FERPA, the Family Educational Rights and Privacy Act, is the federal law that governs who can access your child's educational records and under what conditions. It was passed in 1974. That date is not incidental. The law was written when an educational record meant a paper file in a filing cabinet, and its core architecture reflects that. Understanding what FERPA actually covers, as opposed to what people assume it covers, requires sitting with the gap between 1974 and the present for a moment.
The law does three things. It gives parents (and students, once they turn 18) the right to inspect their child's educational records, the right to request corrections to those records, and the right to consent before the school shares those records with outside parties. These are real and meaningful protections, and they are also narrower than most people think.
The gap between "educational records" and "data about students"
FERPA's central limitation is definitional. The law protects "educational records," which are the official documents the school maintains directly related to a student. Grades, transcripts, disciplinary records, special education documentation: those are educational records, and they are covered.
What is not covered is a substantial and growing category of data that is collected about students but does not fit the definition of a formal educational record. The reading app that tracks exactly how long your child stared at each paragraph before turning the page is collecting data about their reading behavior, but that data is not an educational record. It is behavioral metadata generated by a third-party service. The adaptive math platform that logs every wrong answer, every hesitation, every attempt is generating a detailed portrait of how your child thinks, but that portrait lives in the platform's database, and FERPA has very little to say about it.
This is not a loophole people are taking advantage of cynically. It is a structural gap between a 1974 law and a 2020s school environment in which a typical student uses dozens of third-party platforms over the course of a year, each collecting its own data under its own privacy policy.
What actually protects students outside FERPA
Several states have passed their own student privacy laws that go further than FERPA. California's SOPIPA, New York's Education Law 2-d, and others vary significantly by state and are worth knowing about if your state has them.

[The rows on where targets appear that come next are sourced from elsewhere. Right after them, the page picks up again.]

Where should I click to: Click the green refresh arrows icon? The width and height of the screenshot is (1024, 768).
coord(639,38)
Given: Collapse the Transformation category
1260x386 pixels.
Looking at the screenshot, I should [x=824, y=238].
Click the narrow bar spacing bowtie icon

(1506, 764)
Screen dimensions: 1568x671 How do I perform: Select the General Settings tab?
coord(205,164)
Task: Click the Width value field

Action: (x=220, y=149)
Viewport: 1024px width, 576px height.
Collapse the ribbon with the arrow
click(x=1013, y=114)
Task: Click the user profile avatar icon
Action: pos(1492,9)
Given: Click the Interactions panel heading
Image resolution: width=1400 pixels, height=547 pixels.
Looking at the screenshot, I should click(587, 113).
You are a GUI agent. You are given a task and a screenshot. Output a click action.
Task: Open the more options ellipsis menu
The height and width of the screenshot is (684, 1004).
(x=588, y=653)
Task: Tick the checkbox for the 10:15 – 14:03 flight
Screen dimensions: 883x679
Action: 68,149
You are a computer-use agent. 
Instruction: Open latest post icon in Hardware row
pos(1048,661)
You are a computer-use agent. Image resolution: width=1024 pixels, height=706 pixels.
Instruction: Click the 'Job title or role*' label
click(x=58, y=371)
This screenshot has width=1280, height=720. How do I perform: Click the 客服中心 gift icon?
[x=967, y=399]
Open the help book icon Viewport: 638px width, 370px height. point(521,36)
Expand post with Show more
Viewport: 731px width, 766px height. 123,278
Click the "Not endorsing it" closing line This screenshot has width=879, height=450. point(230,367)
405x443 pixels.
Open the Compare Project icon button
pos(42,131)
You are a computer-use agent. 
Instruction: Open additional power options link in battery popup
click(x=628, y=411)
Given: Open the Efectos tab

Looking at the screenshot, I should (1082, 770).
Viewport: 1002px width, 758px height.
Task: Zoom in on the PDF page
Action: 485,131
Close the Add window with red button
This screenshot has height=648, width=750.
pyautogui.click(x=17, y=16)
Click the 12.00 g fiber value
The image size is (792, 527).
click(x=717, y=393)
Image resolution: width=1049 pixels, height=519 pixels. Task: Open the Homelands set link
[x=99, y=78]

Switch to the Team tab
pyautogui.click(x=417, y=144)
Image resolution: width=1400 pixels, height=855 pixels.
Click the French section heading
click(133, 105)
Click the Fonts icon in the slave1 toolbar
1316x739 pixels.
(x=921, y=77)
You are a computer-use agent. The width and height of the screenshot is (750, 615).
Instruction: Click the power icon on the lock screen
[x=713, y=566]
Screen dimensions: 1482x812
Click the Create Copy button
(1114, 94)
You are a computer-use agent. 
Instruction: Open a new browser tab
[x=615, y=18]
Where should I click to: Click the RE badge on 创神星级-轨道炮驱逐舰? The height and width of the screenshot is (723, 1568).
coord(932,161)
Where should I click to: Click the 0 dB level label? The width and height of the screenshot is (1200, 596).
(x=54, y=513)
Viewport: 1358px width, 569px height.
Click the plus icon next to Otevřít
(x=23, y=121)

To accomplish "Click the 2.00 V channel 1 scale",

Beyond law, the most useful protection is asking your school for a list of the third-party tools and apps currently in use at your child's grade level. Most districts maintain this list and are required to do so in states with stronger student privacy laws. What you do with that list, whether you look up each platform's privacy policy, whether you ask which ones have signed data privacy agreements with the district, whether any of them concern you specifically, is up to you. The list is the thing to start with, and the fact that most parents never ask for it is a more significant gap than any flaw in FERPA itself.